Leading Wind Company Announces Quarter of Employees Following Industry Difficulties

A top the global major wind power firms has announced significant workforce reductions during the coming years, targeting about one-fourth of its employees.

The Danish wind power major player aims to trim approximately 2K positions from its 8,000-employee team until through 2027, using a mix of job cuts, staff turnover and divesting parts of its operations.

Initial Layoffs Announced

The company, that employs over 1,200 in the Britain, plans to make 500 cuts by December, including 235 positions in its native country.

Administration Decisions Impact Operations

The move comes some time after political decisions in the America led to the firm's market value to fall to historic bottom levels after work was suspended on a near-complete offshore wind power development.

The firm, being half controlled by the Danish government, was obliged to raise more than $9bn after political opposition in the US rendered it more difficult to attract investors for its pipeline of developments.

Development Stoppages and Strategic Shift

The decision to stop construction delivered a challenge to the company, which recently in recent months abandoned proposals to develop among the UK's major offshore wind farms, explaining it not anymore represented financial viability owing to elevated price rises and rising expenses in the industry's worldwide supply chain.

Even though a US court last month permitted the firm to resume work on the development, the company plans to redirect its operations on Europe's coastal wind industry – and certain markets in the East – after it has finished its ongoing schedule of international projects.

Executive Viewpoint

The organization must to be "more effective and agile," said the chief executive in a Thursday's statement.
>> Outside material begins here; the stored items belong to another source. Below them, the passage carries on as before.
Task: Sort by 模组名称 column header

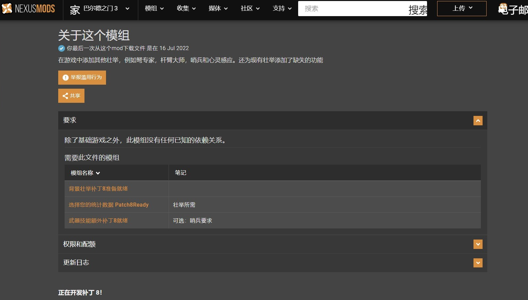Action: coord(85,173)
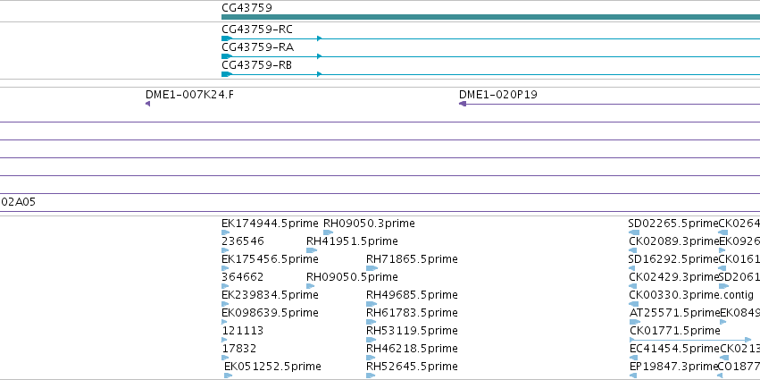Click the RH41951.5prime arrow feature
The height and width of the screenshot is (380, 760).
311,250
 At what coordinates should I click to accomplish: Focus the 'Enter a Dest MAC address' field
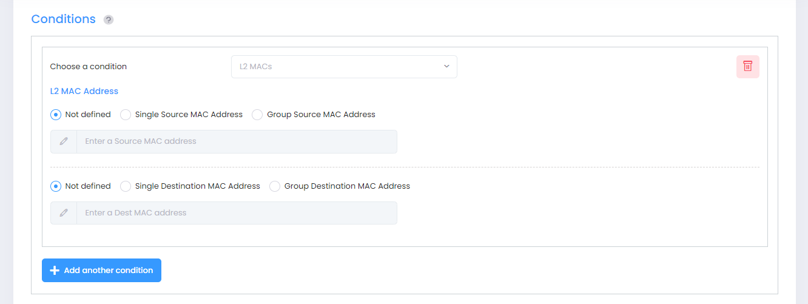click(x=237, y=213)
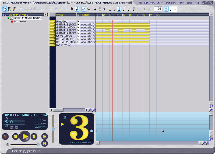Open the Insert menu

tap(160, 3)
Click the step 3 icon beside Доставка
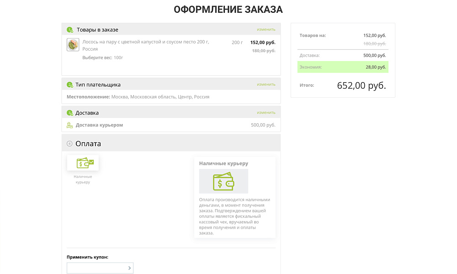This screenshot has height=274, width=457. tap(69, 112)
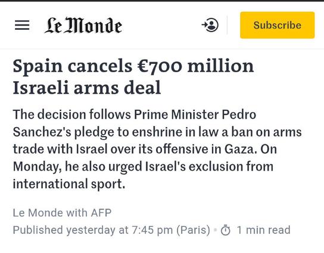
Task: Click AFP in the byline
Action: coord(101,212)
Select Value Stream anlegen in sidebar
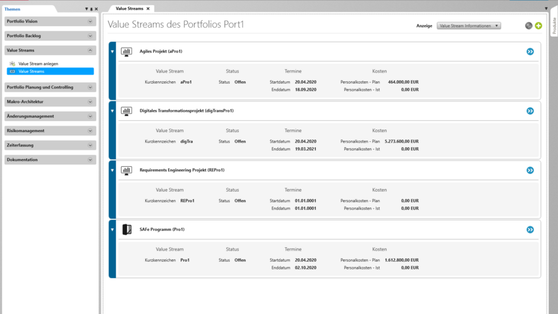Viewport: 558px width, 314px height. click(x=38, y=63)
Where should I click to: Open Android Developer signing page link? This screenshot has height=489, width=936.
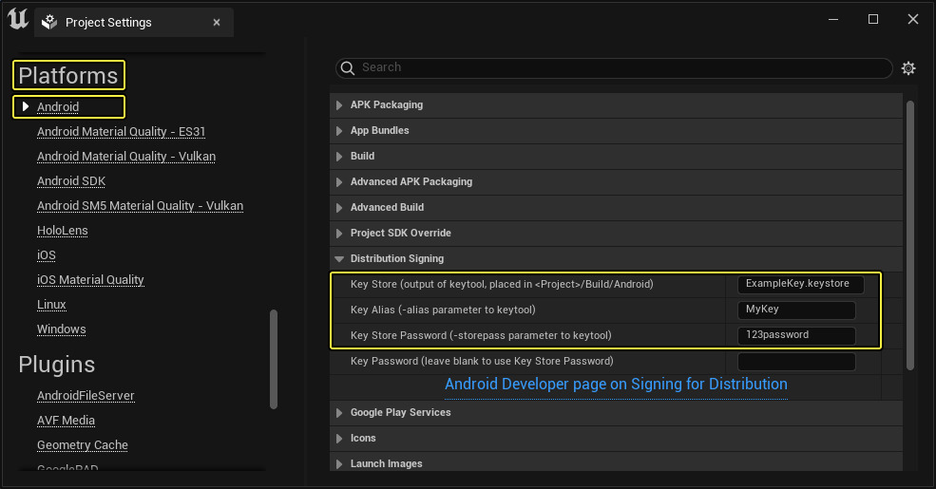[616, 385]
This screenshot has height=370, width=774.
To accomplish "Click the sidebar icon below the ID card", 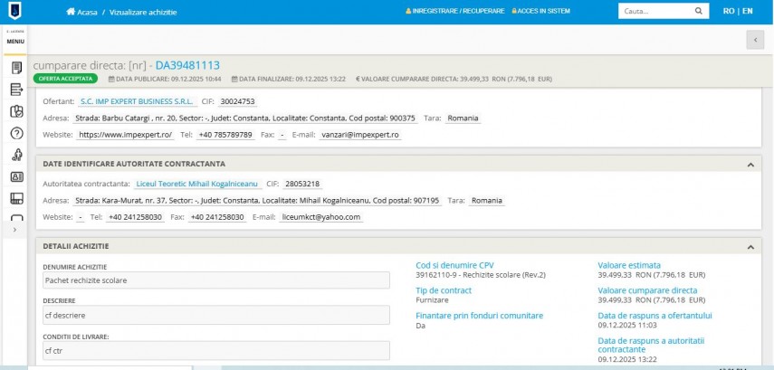I will click(x=15, y=198).
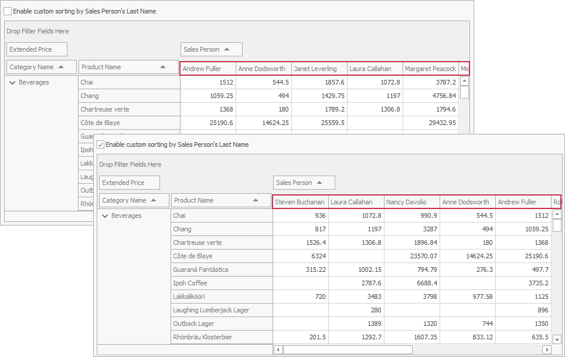Click the horizontal scrollbar thumb in front grid
565x357 pixels.
[x=347, y=349]
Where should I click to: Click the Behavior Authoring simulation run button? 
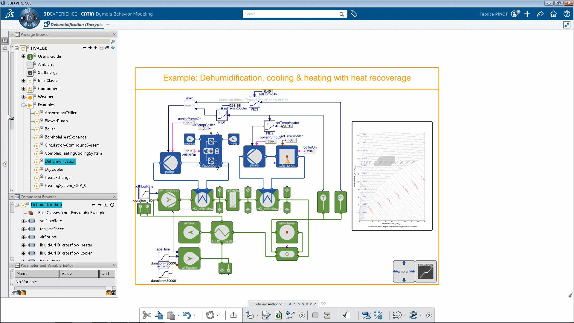pos(302,315)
He explained: "This represents a essential outcome of our move to focus our business and the fact that we'll be completing our large construction pipeline in the next years period – which is why we'll have to have a reduced number of workers."

Simultaneously, we intend to build a better optimized and flexible organisation and a more viable company, prepared to compete for new value-adding coastal wind projects.

Market Trends

The organization's stock value has grown somewhat following it dropped to all-time bottom levels in late summer, but remains over half below compared to the same period last year.

The company's share price fell to 119 Danish kroner in the latest trading, falling 2.6 percent from the day before.

Chelsea Reynolds
Chelsea Reynolds

A seasoned business consultant with over 10 years of experience in helping startups scale and succeed in competitive markets.